[REQUIRED WORK]
Output the material below word for word, keeping every line as it stands.

[A block of data]

________

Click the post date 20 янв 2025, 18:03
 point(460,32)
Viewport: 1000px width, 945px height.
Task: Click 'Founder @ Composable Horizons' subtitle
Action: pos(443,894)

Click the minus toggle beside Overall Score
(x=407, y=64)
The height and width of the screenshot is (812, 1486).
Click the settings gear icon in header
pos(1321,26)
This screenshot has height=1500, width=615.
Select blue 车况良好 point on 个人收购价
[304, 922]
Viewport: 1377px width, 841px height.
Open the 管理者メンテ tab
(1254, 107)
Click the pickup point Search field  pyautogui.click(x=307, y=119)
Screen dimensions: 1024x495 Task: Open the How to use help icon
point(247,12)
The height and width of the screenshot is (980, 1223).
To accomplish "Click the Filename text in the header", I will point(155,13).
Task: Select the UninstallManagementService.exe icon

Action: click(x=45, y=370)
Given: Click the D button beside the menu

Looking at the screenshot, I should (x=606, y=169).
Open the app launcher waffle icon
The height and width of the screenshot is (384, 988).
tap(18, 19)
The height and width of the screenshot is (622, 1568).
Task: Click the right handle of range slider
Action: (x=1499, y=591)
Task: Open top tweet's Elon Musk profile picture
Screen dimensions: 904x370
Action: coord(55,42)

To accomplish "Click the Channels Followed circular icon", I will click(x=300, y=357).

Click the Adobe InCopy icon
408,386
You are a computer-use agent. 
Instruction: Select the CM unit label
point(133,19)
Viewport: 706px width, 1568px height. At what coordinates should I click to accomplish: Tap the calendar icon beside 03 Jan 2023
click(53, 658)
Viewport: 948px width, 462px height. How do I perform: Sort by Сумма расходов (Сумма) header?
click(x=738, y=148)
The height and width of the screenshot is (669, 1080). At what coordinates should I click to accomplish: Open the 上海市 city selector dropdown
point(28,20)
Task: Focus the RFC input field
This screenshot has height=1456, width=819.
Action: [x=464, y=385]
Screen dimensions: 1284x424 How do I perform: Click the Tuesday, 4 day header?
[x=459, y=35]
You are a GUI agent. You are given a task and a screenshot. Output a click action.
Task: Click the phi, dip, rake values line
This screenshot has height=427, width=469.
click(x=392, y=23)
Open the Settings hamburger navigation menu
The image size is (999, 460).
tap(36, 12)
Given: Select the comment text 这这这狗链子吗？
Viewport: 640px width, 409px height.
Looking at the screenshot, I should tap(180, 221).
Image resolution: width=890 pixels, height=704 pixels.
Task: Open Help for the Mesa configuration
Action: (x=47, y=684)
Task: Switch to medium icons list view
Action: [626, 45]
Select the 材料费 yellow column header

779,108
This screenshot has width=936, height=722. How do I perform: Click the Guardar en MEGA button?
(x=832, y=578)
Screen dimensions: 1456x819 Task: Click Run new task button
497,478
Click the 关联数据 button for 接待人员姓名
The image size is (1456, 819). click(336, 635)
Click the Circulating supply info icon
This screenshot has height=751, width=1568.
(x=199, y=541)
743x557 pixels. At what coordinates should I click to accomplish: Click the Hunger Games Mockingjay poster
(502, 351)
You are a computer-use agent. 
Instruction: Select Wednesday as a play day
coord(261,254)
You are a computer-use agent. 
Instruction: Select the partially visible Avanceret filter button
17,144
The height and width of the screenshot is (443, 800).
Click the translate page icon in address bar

________

[RESPONSE BELOW]
Click the post date 20 янв 2025, 18:03
 point(460,32)
Viewport: 1000px width, 945px height.
Task: Click 'Founder @ Composable Horizons' subtitle
Action: pos(443,894)

Click the minus toggle beside Overall Score
(x=407, y=64)
The height and width of the screenshot is (812, 1486).
Click the settings gear icon in header
pos(1321,26)
This screenshot has height=1500, width=615.
Select blue 车况良好 point on 个人收购价
[304, 922]
Viewport: 1377px width, 841px height.
Open the 管理者メンテ tab
(1254, 107)
Click the pickup point Search field  pyautogui.click(x=307, y=119)
Screen dimensions: 1024x495 Task: Open the How to use help icon
point(247,12)
The height and width of the screenshot is (980, 1223).
To accomplish "Click the Filename text in the header", I will point(155,13).
Task: Select the UninstallManagementService.exe icon

Action: click(x=45, y=370)
Given: Click the D button beside the menu

Looking at the screenshot, I should (x=606, y=169).
Open the app launcher waffle icon
The height and width of the screenshot is (384, 988).
tap(18, 19)
The height and width of the screenshot is (622, 1568).
Task: Click the right handle of range slider
Action: (x=1499, y=591)
Task: Open top tweet's Elon Musk profile picture
Screen dimensions: 904x370
Action: coord(55,42)

To accomplish "Click the Channels Followed circular icon", I will click(x=300, y=357).

Click the Adobe InCopy icon
408,386
You are a computer-use agent. 
Instruction: Select the CM unit label
point(133,19)
Viewport: 706px width, 1568px height. At what coordinates should I click to accomplish: Tap the calendar icon beside 03 Jan 2023
click(53, 658)
Viewport: 948px width, 462px height. How do I perform: Sort by Сумма расходов (Сумма) header?
click(x=738, y=148)
The height and width of the screenshot is (669, 1080). At what coordinates should I click to accomplish: Open the 上海市 city selector dropdown
point(28,20)
Task: Focus the RFC input field
This screenshot has height=1456, width=819.
Action: [x=464, y=385]
Screen dimensions: 1284x424 How do I perform: Click the Tuesday, 4 day header?
[x=459, y=35]
You are a GUI agent. You are given a task and a screenshot. Output a click action.
Task: Click the phi, dip, rake values line
This screenshot has height=427, width=469.
click(x=392, y=23)
Open the Settings hamburger navigation menu
The image size is (999, 460).
tap(36, 12)
Given: Select the comment text 这这这狗链子吗？
Viewport: 640px width, 409px height.
Looking at the screenshot, I should tap(180, 221).
Image resolution: width=890 pixels, height=704 pixels.
Task: Open Help for the Mesa configuration
Action: (x=47, y=684)
Task: Switch to medium icons list view
Action: [626, 45]
Select the 材料费 yellow column header

779,108
This screenshot has width=936, height=722. How do I perform: Click the Guardar en MEGA button?
(x=832, y=578)
Screen dimensions: 1456x819 Task: Click Run new task button
497,478
Click the 关联数据 button for 接待人员姓名
The image size is (1456, 819). click(336, 635)
Click the Circulating supply info icon
This screenshot has height=751, width=1568.
(x=199, y=541)
743x557 pixels. At what coordinates should I click to accomplish: Click the Hunger Games Mockingjay poster
(502, 351)
You are a computer-use agent. 
Instruction: Select Wednesday as a play day
coord(261,254)
You are a computer-use agent. 
Instruction: Select the partially visible Avanceret filter button
17,144
The height and width of the screenshot is (443, 800).
Click the translate page icon in address bar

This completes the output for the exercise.